■ Exercise brief
Work through the entries below and report how many lines include "Select". The number alone is the answer.

■ Data to process
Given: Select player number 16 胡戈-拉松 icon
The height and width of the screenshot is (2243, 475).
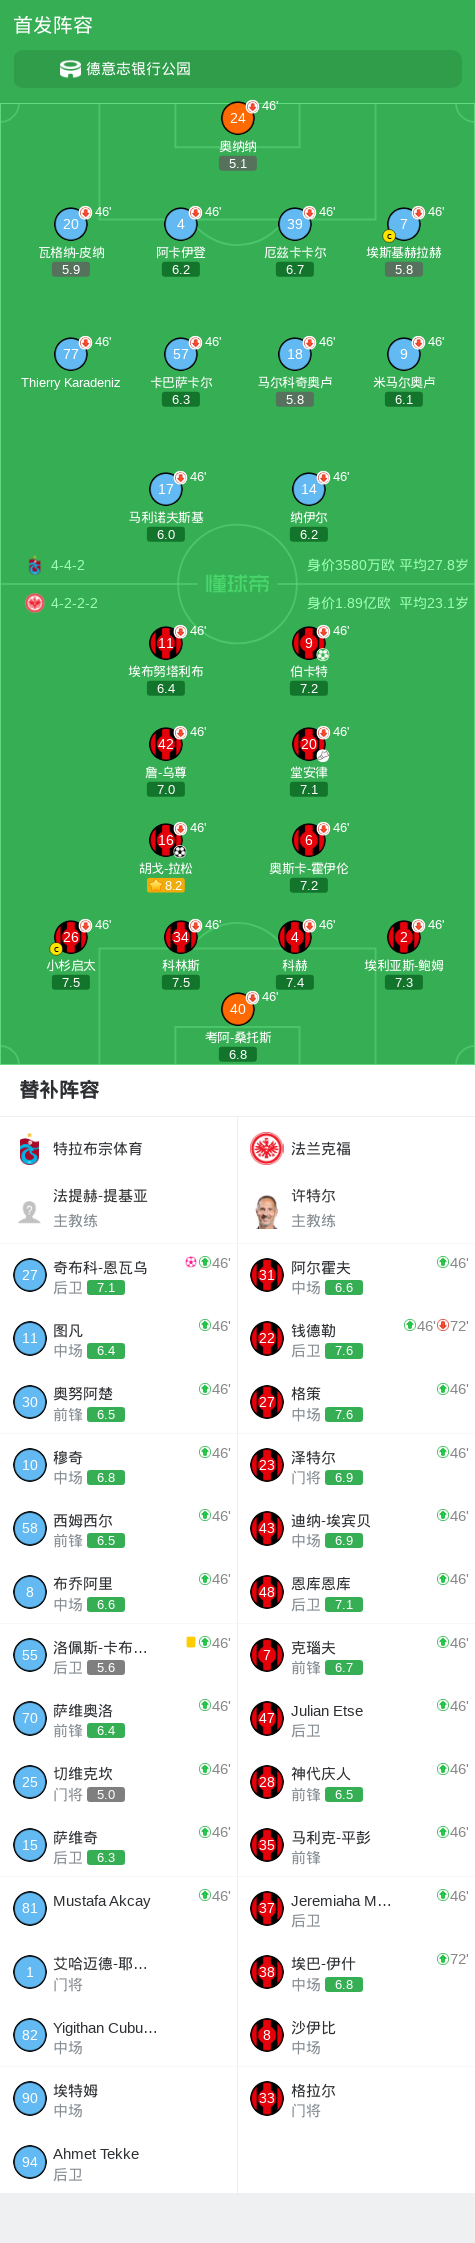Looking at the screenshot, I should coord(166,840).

--

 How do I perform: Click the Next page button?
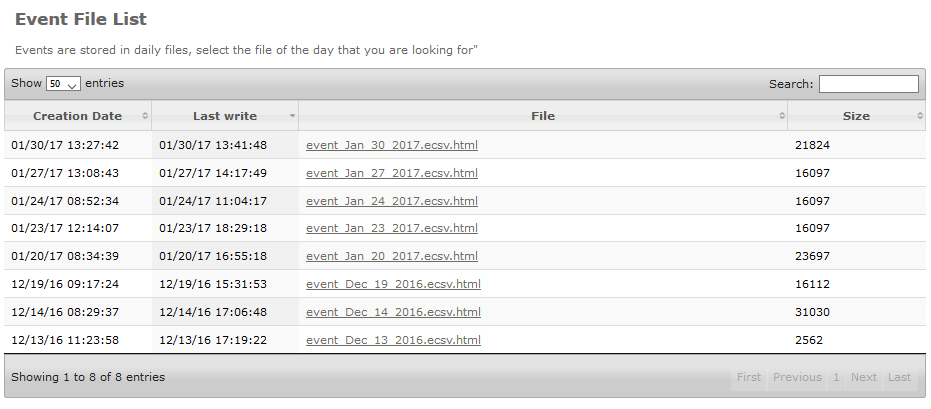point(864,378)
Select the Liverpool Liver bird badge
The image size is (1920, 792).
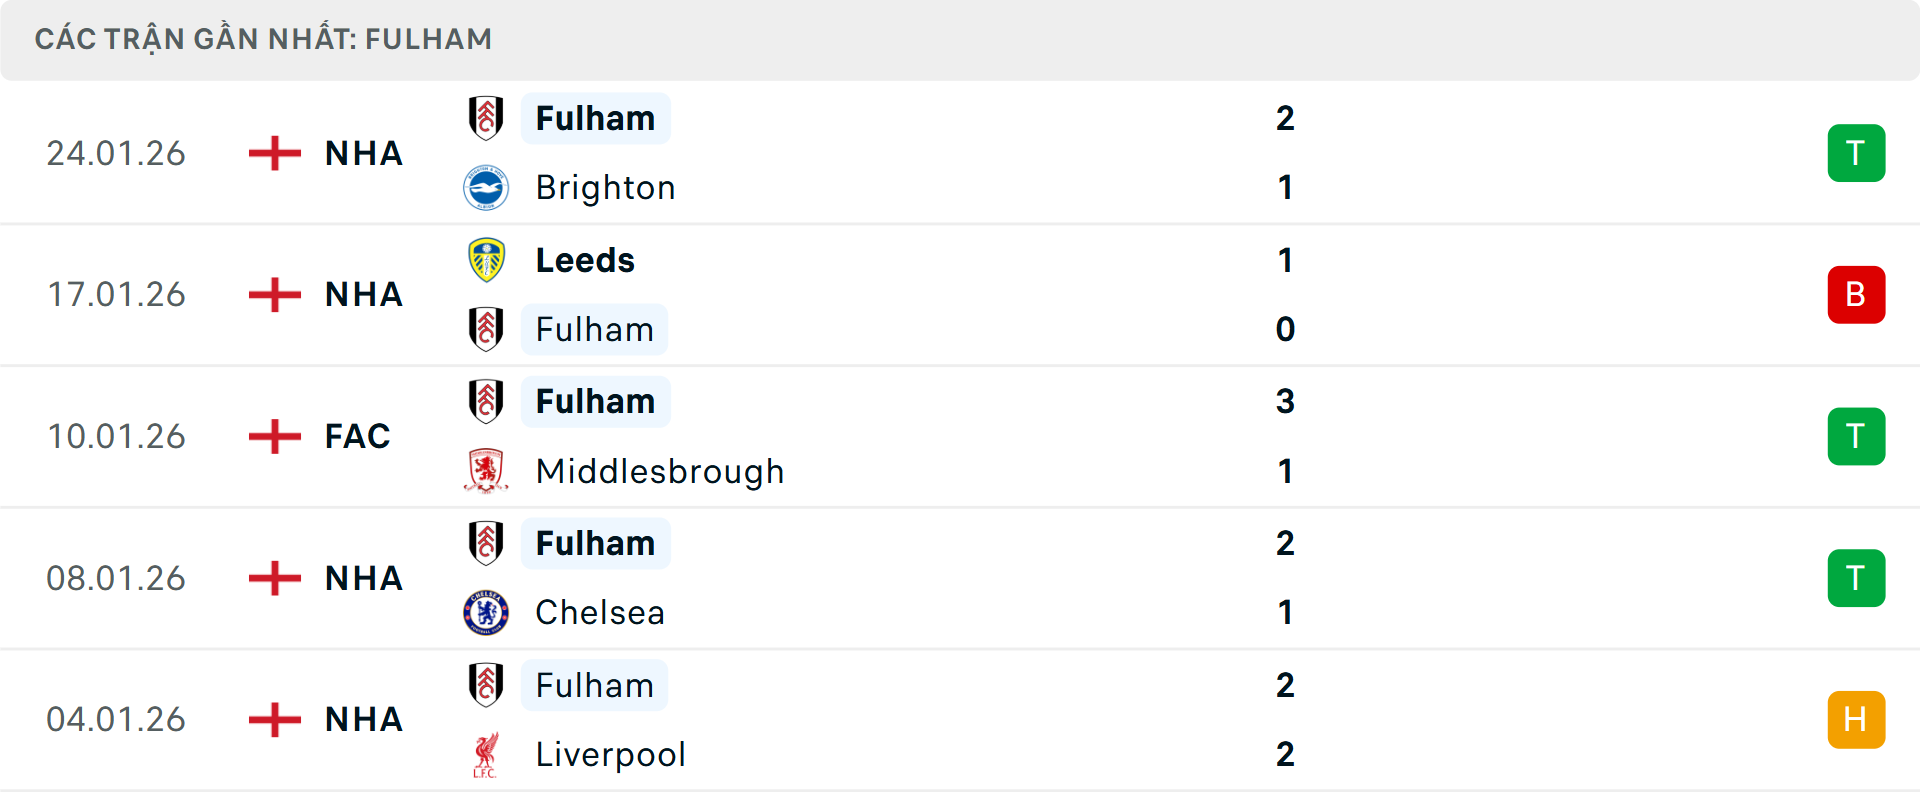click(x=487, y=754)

■ Response to this task
2